Improving FPS

The fundamental rules of inline asm on GCC are the same for all chips, what changes is the registers, the available instructions and the register aliases, e.g. on AVR r means any register and d means an upper register.

It shouldn’t clobber a register unless you explicitly state it to be an output operand or to be clobbered.

Considering this is rendering code, I’m inclined to agree.
As long as the external interface is C++ friendly,
the implementation can be pure assembly for speed sake,
providing it’s well-commented.

Functions do have a memory alignment, but if it pads I would assume it’s just padding with more nops,
which shouldn’t be a major issue.

But noticeable in tight execution speed

ARM instructions are 32 bits wide, but I can’t find any information about function alignment.

I found a thing discussing the alignment of structs which said that the largest field being int causes 4-byte alignment and the largest field being long long causes 8-byte alignment, but nothing beyond that.

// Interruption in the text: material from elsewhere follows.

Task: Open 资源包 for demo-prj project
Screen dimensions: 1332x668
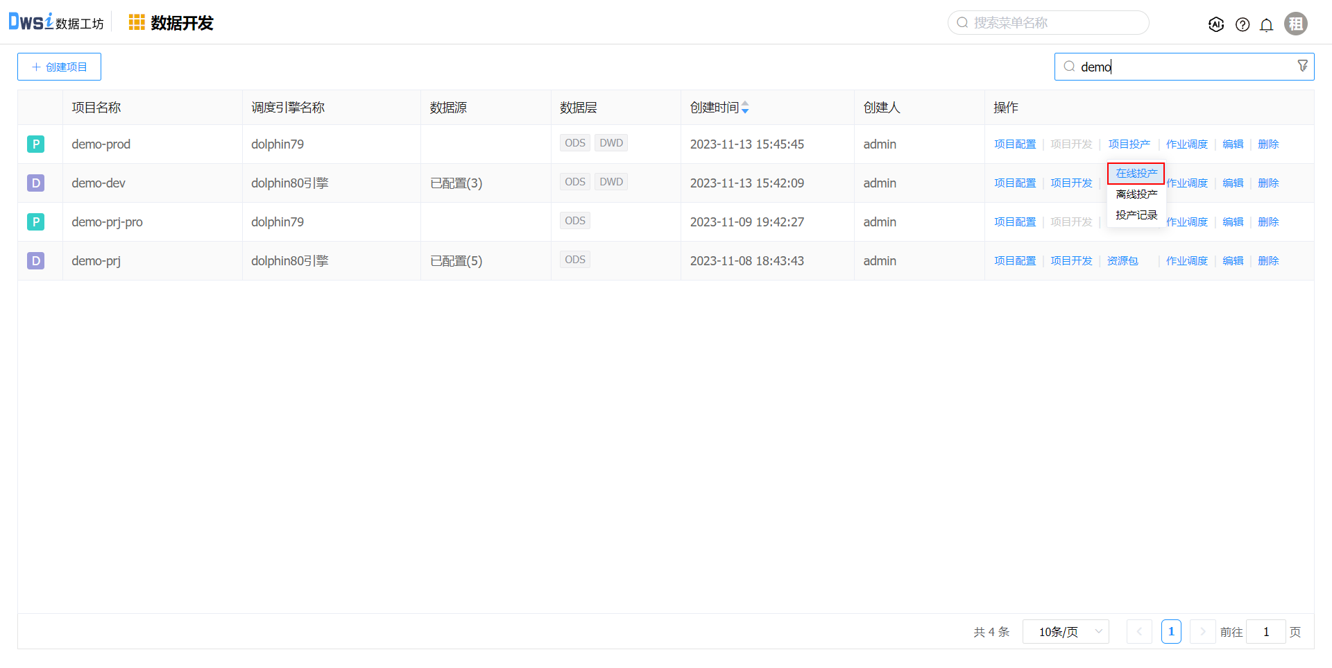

I’m erring on the side of memory barriers/formal no-tampering rules though, see this SO question that demonstrates how something as simple as asm("# im in ur loop"); can have an impact because of the side effects of the presense of an asm block (note that the asm block here is implicitly asm volatile).

Oh yeah, did I already mention inline asm can not be used with mbed online ide :wink: ?

The Pokitto uses Thumb, not the full 32-bit ARM IS, so it’s just 16 bits wide. I vaguely remember the TRM mentioning 4-byte instruction alignment for certain ops.

What do you mean? You’re using inline asm in the PokittoLib:

#define CLR_WR { LPC_GPIO_PORT->CLR[LCD_WR_PORT] = 1 << LCD_WR_PIN;__asm("nop");}//__asm("nop");}//
1 Like

Right, I didn’t know that. I’ve added that to the technical spec thread since that’s probably important.

If @jonne tried asm volatile and it didn’t work, maybe it’s just __asm that works on mbed online?

Apparently:

When writing code that can be compiled with -ansi and the various -std options, use __asm__ instead of asm (see Alternate Keywords).

Though __asm__ isn’t the same as __asm so maybe __asm is an mbed thing?

How did you fix it?

1 Like

It seems fileopen returns false if it works, not true. So I was only attempting to render is the file didn’t open.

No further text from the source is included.